[119] He says, ‘in mediis vasculis reticularibus,’ which when taken in connection with his general histology, must be understood to mean the bast-bundles.

[120] The date of the birth of Edme Mariotte is not known. He was a native of Burgundy, and lived in Dijon at the time of his earliest scientific labours. He was an ecclesiastic and became Prior of St. Martin sous Beaune near Dijon; he was a Member of the Academy of Sciences in Paris from its foundation in 1666, and was one of the first Frenchmen who experimented in physics and applied mathematics to them. He died in Paris in 1684 (‘Biographie Universelle’).
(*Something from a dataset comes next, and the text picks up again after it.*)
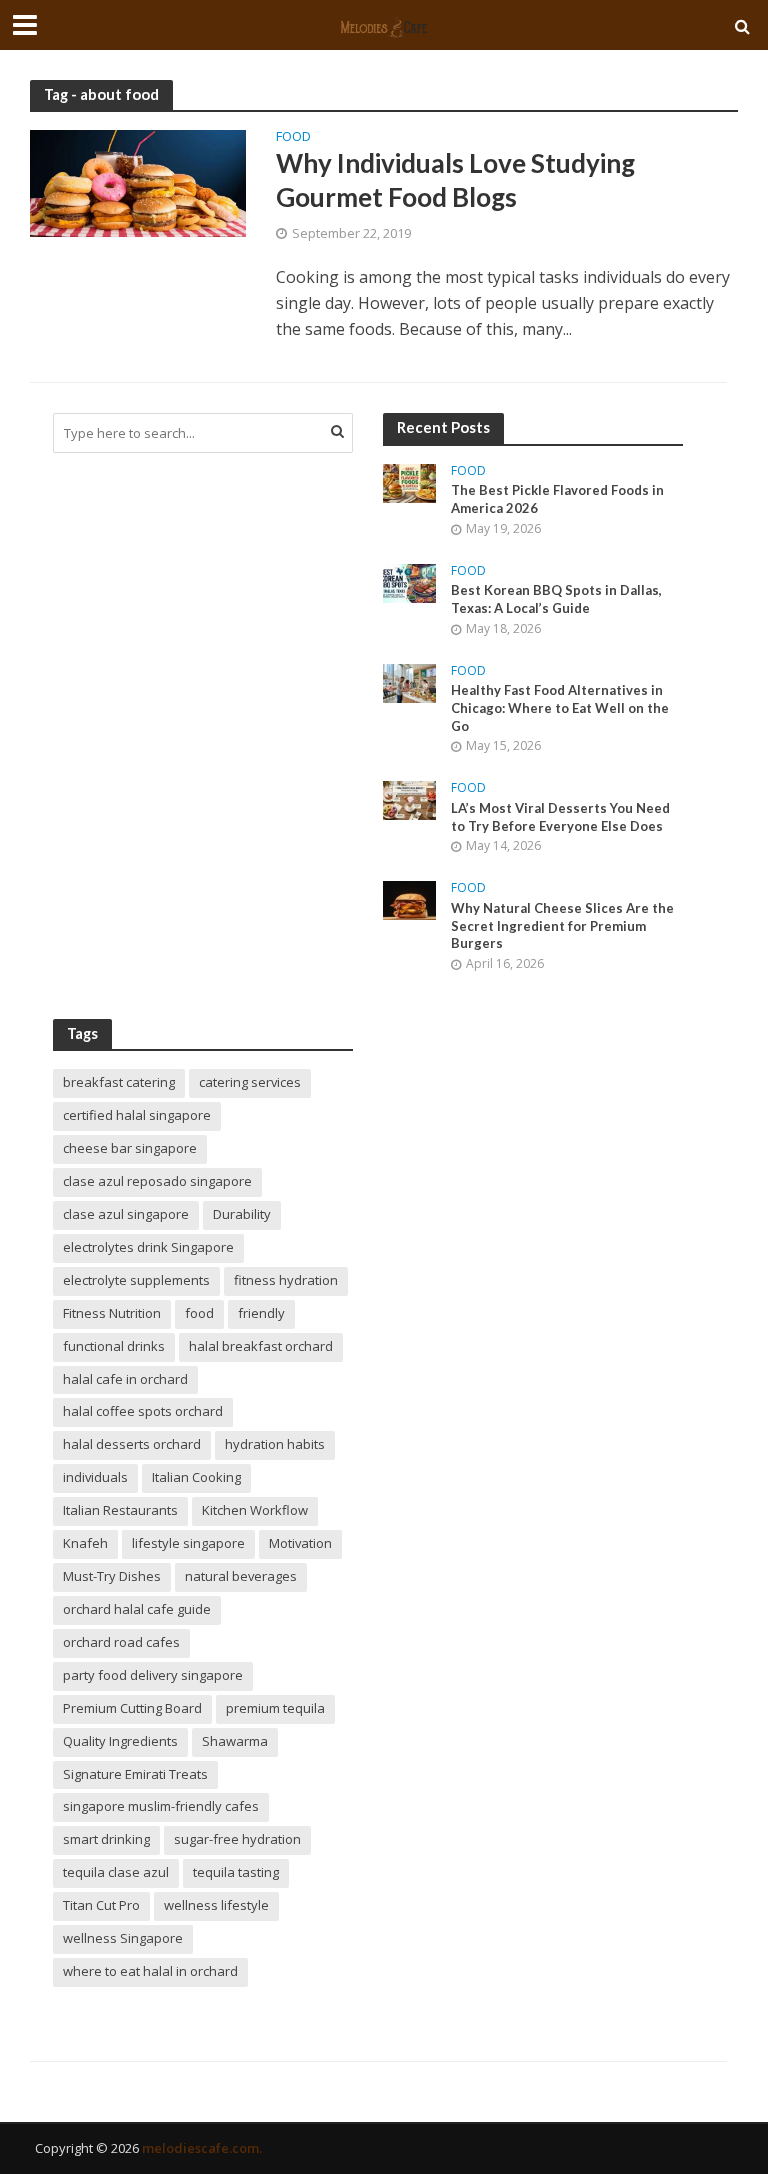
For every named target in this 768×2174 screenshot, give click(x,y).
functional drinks (114, 1346)
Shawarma (235, 1741)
[121] See the Fragments of Aristotelian phytology in Meyer’s ‘Geschichte der Botanik,’ i. pp. 119, 125.

[122] His views are known to me only from Magnol’s paper in the ‘Histoire de l’Académie Royale des Sciences,’ 1709, and Sprengel’s ‘Geschichte der Botanik,’ ii. 20. Perrault’s treatise is according to Pritzel’s ‘Thesaurus’ of the date of 1680, but is published in the ‘Œuvres divers de Perrault’ of 1721.

[123] Especially in pages 1165, 1201, 2067, 2119.

[124] Stephen Hales was born in the county of Kent in 1677 and was educated at home without showing any special ability. At the age of nineteen he became a member of Christ’s College in Cambridge, and there showed his taste for physics, mathematics, chemistry, and natural history. Nevertheless he took orders and held Church preferment in different counties. He became a Member of the Royal Society in 1718, and read before it his ‘Statical Essays.’ His ‘Hæmostatics’ appeared in 1733. He made and published other investigations and discoveries of very various kinds before his death in 1761. He was buried in his church at Riddington, which he had rebuilt at his own cost, and the Princess of Wales caused an inscription to his memory to be placed in Westminster Abbey. See his Éloge in ‘Histoire de l’Académie Royale des Sciences,’ 1762.

[125] See Sprengel, ‘Geschichte der Botanik,’ i. 229, and Reichel’s and Bonnet’s works mentioned below.

[126] Georg Christian Reichel was born in 1727 and died in 1771. He was Professor in the University of Leipsic.

[127] Charles Bonnet, born at Geneva in 1720, sprang from a wealthy family, and was intended for the profession of the law, but gave himself up from an early age to scientific pursuits, and especially to zoology. He was afterwards a member of the great council of Geneva, and wrote various treatises on scientific subjects, psychology, and theology. He died on his properly at Genthod near Geneva in 1793. See the ‘Biographie Universelle’ and Carus, ‘Geschichte der Zoologie,’ p. 526.

[128] See p. 35 of the German translation by Arnold, 1762.